In the last century a healthier life style and great advances in scientific biomedical research have led to a significant increase of life expectancy. Thus medical problems of aging have become very common and research on neurodegenerative diseases has received growing attention. Alzheimer disease (AD) is the most common cause of dementia. Effective therapies are still missing, mainly due to the lack of appropriate diagnostic tools. When a neurodegenerative disease is clinically manifest, the neuronal damage is already spread. Therefore, identifying early events preceding irreversible brain damage is essential. AD patients often show visual impairments with structural and functional retina abnormalities before other cognitive functions, and Ab deposits, main hallmark of AD, lead to retina degeneration in AD mouse models. Due to its sensitivity to pathological conditions and its substantial accessibility, retina analysis as a mirror of AD pathology seems promising for an early diagnosis.
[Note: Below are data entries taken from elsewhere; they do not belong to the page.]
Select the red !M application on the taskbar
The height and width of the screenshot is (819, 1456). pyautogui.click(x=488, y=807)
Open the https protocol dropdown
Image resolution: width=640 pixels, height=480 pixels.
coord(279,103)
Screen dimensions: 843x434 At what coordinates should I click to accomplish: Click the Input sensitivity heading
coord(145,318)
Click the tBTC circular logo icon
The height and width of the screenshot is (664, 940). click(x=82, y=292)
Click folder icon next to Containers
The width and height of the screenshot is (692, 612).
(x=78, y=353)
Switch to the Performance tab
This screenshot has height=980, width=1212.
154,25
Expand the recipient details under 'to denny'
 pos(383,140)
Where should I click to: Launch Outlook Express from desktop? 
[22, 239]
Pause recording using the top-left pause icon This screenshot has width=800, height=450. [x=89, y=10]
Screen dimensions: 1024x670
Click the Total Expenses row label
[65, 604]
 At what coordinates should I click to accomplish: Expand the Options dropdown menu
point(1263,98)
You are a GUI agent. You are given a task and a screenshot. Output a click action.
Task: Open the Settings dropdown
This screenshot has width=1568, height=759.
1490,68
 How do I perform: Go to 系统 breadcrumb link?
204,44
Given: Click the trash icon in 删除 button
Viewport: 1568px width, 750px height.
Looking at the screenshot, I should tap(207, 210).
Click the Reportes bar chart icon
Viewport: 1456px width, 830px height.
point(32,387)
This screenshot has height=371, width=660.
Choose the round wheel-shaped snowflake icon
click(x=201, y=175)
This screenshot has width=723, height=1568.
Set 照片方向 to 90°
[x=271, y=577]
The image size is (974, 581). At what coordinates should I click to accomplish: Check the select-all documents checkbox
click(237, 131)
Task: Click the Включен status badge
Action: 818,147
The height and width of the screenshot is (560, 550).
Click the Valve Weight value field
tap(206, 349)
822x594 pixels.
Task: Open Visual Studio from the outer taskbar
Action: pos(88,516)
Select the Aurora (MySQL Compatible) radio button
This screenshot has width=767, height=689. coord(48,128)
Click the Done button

A chronic oxidative stress anticipates retina degeneration in AD. We showed that, due to its involvement in oxidative process, CLIC1 is a good candidate for early diagnosis of neurodegeneration. We performed immunohistochemistry on retina slices from acute and chronic mouse models of AD. Moreover, by comparing CLIC1 time-dependent expression in retina and hippocampus of WT and AD mouse models, we explored the possibility to use CLIC1 as early accessible marker for neurodegenerative diseases.